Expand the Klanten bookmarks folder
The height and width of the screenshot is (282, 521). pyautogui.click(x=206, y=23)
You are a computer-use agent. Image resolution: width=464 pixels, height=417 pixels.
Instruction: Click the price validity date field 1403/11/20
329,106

# PROBLEM TO WORK ON:
Render every line of the listing above as a JSON array of strings, one string per line, skipping any blank lines.

# THE RESULT:
[
  "Expand the Klanten bookmarks folder",
  "The height and width of the screenshot is (282, 521). pyautogui.click(x=206, y=23)",
  "You are a computer-use agent. Image resolution: width=464 pixels, height=417 pixels.",
  "Instruction: Click the price validity date field 1403/11/20",
  "329,106"
]